-- Record extracts follows --

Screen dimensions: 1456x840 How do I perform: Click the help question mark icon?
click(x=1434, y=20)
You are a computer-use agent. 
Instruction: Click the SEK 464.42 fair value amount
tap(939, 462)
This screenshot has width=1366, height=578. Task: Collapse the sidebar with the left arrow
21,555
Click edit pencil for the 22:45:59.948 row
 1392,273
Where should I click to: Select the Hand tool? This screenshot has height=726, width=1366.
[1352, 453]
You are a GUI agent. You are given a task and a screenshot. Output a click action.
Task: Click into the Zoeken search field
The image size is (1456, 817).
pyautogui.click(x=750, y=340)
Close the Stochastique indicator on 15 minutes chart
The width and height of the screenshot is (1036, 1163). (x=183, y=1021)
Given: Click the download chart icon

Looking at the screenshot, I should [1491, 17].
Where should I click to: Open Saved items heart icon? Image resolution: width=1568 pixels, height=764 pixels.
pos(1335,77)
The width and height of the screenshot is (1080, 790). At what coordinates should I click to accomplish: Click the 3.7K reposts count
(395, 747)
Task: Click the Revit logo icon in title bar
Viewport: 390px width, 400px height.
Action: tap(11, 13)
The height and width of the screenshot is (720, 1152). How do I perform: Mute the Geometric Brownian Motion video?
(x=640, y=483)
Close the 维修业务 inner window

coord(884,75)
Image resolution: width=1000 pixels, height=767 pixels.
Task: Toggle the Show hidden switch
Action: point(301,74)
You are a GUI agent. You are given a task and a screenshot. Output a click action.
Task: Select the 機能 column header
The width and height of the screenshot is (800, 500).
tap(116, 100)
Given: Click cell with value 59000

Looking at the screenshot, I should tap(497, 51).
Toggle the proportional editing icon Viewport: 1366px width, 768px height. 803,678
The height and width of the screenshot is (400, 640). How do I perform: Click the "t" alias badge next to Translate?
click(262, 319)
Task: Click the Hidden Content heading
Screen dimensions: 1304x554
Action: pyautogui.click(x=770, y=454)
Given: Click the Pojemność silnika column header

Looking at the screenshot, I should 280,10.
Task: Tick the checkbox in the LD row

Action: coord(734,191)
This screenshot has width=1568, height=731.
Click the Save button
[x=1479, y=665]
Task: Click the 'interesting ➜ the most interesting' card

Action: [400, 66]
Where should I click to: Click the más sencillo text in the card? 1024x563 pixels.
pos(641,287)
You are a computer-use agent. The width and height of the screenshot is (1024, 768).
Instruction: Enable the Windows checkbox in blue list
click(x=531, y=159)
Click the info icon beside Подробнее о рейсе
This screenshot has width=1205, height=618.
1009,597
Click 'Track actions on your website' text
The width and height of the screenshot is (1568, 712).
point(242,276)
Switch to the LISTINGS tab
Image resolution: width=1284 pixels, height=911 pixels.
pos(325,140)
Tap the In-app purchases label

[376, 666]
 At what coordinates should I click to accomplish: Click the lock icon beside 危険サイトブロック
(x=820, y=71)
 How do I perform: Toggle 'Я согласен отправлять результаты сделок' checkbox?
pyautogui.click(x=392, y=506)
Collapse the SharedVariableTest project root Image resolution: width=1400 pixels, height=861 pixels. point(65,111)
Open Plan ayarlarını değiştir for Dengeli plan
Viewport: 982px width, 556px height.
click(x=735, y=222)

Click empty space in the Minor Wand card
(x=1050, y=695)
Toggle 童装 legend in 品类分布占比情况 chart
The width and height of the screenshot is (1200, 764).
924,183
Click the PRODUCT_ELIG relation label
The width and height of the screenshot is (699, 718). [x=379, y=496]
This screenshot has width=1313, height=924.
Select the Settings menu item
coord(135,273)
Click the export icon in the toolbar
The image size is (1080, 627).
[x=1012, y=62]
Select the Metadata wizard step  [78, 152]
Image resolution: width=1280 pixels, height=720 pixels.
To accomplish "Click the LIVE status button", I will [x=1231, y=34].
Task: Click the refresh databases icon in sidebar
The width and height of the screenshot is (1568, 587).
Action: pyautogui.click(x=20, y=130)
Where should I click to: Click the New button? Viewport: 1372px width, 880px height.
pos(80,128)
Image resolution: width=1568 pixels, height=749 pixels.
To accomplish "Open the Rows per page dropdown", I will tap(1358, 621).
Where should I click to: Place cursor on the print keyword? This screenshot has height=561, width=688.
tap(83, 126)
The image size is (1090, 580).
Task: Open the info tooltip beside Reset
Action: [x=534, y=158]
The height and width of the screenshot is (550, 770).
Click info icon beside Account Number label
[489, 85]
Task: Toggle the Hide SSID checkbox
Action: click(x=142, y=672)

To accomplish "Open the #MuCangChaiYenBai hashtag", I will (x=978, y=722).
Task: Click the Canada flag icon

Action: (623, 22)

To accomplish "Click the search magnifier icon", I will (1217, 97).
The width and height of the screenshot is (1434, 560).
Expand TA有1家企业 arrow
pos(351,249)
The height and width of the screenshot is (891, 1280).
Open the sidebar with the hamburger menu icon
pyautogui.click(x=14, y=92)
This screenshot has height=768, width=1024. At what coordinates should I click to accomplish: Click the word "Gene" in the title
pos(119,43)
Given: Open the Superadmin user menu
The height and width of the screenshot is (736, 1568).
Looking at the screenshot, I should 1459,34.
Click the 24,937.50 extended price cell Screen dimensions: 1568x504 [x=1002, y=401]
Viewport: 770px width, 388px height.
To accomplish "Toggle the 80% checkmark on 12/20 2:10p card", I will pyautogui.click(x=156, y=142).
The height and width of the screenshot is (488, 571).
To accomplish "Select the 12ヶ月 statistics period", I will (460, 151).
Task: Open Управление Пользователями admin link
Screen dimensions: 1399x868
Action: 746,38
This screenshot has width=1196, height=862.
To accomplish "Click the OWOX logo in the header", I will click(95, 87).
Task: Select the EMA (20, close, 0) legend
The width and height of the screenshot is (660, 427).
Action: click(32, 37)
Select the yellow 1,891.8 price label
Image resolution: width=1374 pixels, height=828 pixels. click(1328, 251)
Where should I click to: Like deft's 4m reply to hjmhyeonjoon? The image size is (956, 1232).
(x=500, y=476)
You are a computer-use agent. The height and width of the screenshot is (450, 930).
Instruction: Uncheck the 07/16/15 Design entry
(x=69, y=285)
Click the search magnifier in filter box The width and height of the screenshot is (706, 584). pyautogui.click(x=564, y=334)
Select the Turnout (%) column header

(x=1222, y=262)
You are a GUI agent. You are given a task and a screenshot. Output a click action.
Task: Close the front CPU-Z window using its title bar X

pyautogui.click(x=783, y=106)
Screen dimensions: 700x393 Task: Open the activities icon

-- Record extracts concluded --

Exercise prompt — Exactly as written, set down all of the material.

The completed task —
Screen dimensions: 1456x840 How do I perform: Click the help question mark icon?
click(x=1434, y=20)
You are a computer-use agent. 
Instruction: Click the SEK 464.42 fair value amount
tap(939, 462)
This screenshot has width=1366, height=578. Task: Collapse the sidebar with the left arrow
21,555
Click edit pencil for the 22:45:59.948 row
 1392,273
Where should I click to: Select the Hand tool? This screenshot has height=726, width=1366.
[1352, 453]
You are a GUI agent. You are given a task and a screenshot. Output a click action.
Task: Click into the Zoeken search field
The image size is (1456, 817).
pyautogui.click(x=750, y=340)
Close the Stochastique indicator on 15 minutes chart
The width and height of the screenshot is (1036, 1163). (x=183, y=1021)
Given: Click the download chart icon

Looking at the screenshot, I should [1491, 17].
Where should I click to: Open Saved items heart icon? Image resolution: width=1568 pixels, height=764 pixels.
pos(1335,77)
The width and height of the screenshot is (1080, 790). At what coordinates should I click to accomplish: Click the 3.7K reposts count
(395, 747)
Task: Click the Revit logo icon in title bar
Viewport: 390px width, 400px height.
Action: tap(11, 13)
The height and width of the screenshot is (720, 1152). How do I perform: Mute the Geometric Brownian Motion video?
(x=640, y=483)
Close the 维修业务 inner window

coord(884,75)
Image resolution: width=1000 pixels, height=767 pixels.
Task: Toggle the Show hidden switch
Action: point(301,74)
You are a GUI agent. You are given a task and a screenshot. Output a click action.
Task: Select the 機能 column header
The width and height of the screenshot is (800, 500).
tap(116, 100)
Given: Click cell with value 59000

Looking at the screenshot, I should tap(497, 51).
Toggle the proportional editing icon Viewport: 1366px width, 768px height. 803,678
The height and width of the screenshot is (400, 640). How do I perform: Click the "t" alias badge next to Translate?
click(262, 319)
Task: Click the Hidden Content heading
Screen dimensions: 1304x554
Action: pyautogui.click(x=770, y=454)
Given: Click the Pojemność silnika column header

Looking at the screenshot, I should 280,10.
Task: Tick the checkbox in the LD row

Action: coord(734,191)
This screenshot has width=1568, height=731.
Click the Save button
[x=1479, y=665]
Task: Click the 'interesting ➜ the most interesting' card

Action: [400, 66]
Where should I click to: Click the más sencillo text in the card? 1024x563 pixels.
pos(641,287)
You are a computer-use agent. The width and height of the screenshot is (1024, 768).
Instruction: Enable the Windows checkbox in blue list
click(x=531, y=159)
Click the info icon beside Подробнее о рейсе
This screenshot has width=1205, height=618.
1009,597
Click 'Track actions on your website' text
The width and height of the screenshot is (1568, 712).
point(242,276)
Switch to the LISTINGS tab
Image resolution: width=1284 pixels, height=911 pixels.
pos(325,140)
Tap the In-app purchases label

[376, 666]
 At what coordinates should I click to accomplish: Click the lock icon beside 危険サイトブロック
(x=820, y=71)
 How do I perform: Toggle 'Я согласен отправлять результаты сделок' checkbox?
pyautogui.click(x=392, y=506)
Collapse the SharedVariableTest project root Image resolution: width=1400 pixels, height=861 pixels. point(65,111)
Open Plan ayarlarını değiştir for Dengeli plan
Viewport: 982px width, 556px height.
click(x=735, y=222)

Click empty space in the Minor Wand card
(x=1050, y=695)
Toggle 童装 legend in 品类分布占比情况 chart
The width and height of the screenshot is (1200, 764).
924,183
Click the PRODUCT_ELIG relation label
The width and height of the screenshot is (699, 718). [x=379, y=496]
This screenshot has width=1313, height=924.
Select the Settings menu item
coord(135,273)
Click the export icon in the toolbar
The image size is (1080, 627).
[x=1012, y=62]
Select the Metadata wizard step  [78, 152]
Image resolution: width=1280 pixels, height=720 pixels.
To accomplish "Click the LIVE status button", I will [x=1231, y=34].
Task: Click the refresh databases icon in sidebar
The width and height of the screenshot is (1568, 587).
Action: pyautogui.click(x=20, y=130)
Where should I click to: Click the New button? Viewport: 1372px width, 880px height.
pos(80,128)
Image resolution: width=1568 pixels, height=749 pixels.
To accomplish "Open the Rows per page dropdown", I will tap(1358, 621).
Where should I click to: Place cursor on the print keyword? This screenshot has height=561, width=688.
tap(83, 126)
The image size is (1090, 580).
Task: Open the info tooltip beside Reset
Action: [x=534, y=158]
The height and width of the screenshot is (550, 770).
Click info icon beside Account Number label
[489, 85]
Task: Toggle the Hide SSID checkbox
Action: click(x=142, y=672)

To accomplish "Open the #MuCangChaiYenBai hashtag", I will (x=978, y=722).
Task: Click the Canada flag icon

Action: (623, 22)

To accomplish "Click the search magnifier icon", I will (1217, 97).
The width and height of the screenshot is (1434, 560).
Expand TA有1家企业 arrow
pos(351,249)
The height and width of the screenshot is (891, 1280).
Open the sidebar with the hamburger menu icon
pyautogui.click(x=14, y=92)
This screenshot has height=768, width=1024. At what coordinates should I click to accomplish: Click the word "Gene" in the title
pos(119,43)
Given: Open the Superadmin user menu
The height and width of the screenshot is (736, 1568).
Looking at the screenshot, I should 1459,34.
Click the 24,937.50 extended price cell Screen dimensions: 1568x504 [x=1002, y=401]
Viewport: 770px width, 388px height.
To accomplish "Toggle the 80% checkmark on 12/20 2:10p card", I will pyautogui.click(x=156, y=142).
The height and width of the screenshot is (488, 571).
To accomplish "Select the 12ヶ月 statistics period", I will (460, 151).
Task: Open Управление Пользователями admin link
Screen dimensions: 1399x868
Action: 746,38
This screenshot has width=1196, height=862.
To accomplish "Click the OWOX logo in the header", I will click(95, 87).
Task: Select the EMA (20, close, 0) legend
The width and height of the screenshot is (660, 427).
Action: click(32, 37)
Select the yellow 1,891.8 price label
Image resolution: width=1374 pixels, height=828 pixels. click(1328, 251)
Where should I click to: Like deft's 4m reply to hjmhyeonjoon? The image size is (956, 1232).
(x=500, y=476)
You are a computer-use agent. The height and width of the screenshot is (450, 930).
Instruction: Uncheck the 07/16/15 Design entry
(x=69, y=285)
Click the search magnifier in filter box The width and height of the screenshot is (706, 584). pyautogui.click(x=564, y=334)
Select the Turnout (%) column header

(x=1222, y=262)
You are a GUI agent. You are given a task and a screenshot. Output a click action.
Task: Close the front CPU-Z window using its title bar X

pyautogui.click(x=783, y=106)
Screen dimensions: 700x393 Task: Open the activities icon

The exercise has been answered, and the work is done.